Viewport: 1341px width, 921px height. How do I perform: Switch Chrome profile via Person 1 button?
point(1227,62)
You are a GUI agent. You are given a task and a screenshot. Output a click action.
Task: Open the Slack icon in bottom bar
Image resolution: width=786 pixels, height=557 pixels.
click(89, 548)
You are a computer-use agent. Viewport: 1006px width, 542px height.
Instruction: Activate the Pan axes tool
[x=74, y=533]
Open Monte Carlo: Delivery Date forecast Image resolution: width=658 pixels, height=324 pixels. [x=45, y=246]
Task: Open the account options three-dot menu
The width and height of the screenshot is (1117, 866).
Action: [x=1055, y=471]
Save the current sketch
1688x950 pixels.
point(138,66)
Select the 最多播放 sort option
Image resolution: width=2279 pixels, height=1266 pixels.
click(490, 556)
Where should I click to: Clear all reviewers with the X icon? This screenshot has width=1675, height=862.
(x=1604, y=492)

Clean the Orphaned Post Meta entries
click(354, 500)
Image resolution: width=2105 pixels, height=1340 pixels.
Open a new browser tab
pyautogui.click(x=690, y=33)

## THE TASK
Without omitting anything, retype all of the material above exactly.

## ANSWER TO THE EXERCISE
Viewport: 1341px width, 921px height. How do I perform: Switch Chrome profile via Person 1 button?
point(1227,62)
You are a GUI agent. You are given a task and a screenshot. Output a click action.
Task: Open the Slack icon in bottom bar
Image resolution: width=786 pixels, height=557 pixels.
click(89, 548)
You are a computer-use agent. Viewport: 1006px width, 542px height.
Instruction: Activate the Pan axes tool
[x=74, y=533]
Open Monte Carlo: Delivery Date forecast Image resolution: width=658 pixels, height=324 pixels. [x=45, y=246]
Task: Open the account options three-dot menu
The width and height of the screenshot is (1117, 866).
Action: [x=1055, y=471]
Save the current sketch
1688x950 pixels.
point(138,66)
Select the 最多播放 sort option
Image resolution: width=2279 pixels, height=1266 pixels.
click(490, 556)
Where should I click to: Clear all reviewers with the X icon? This screenshot has width=1675, height=862.
(x=1604, y=492)

Clean the Orphaned Post Meta entries
click(354, 500)
Image resolution: width=2105 pixels, height=1340 pixels.
Open a new browser tab
pyautogui.click(x=690, y=33)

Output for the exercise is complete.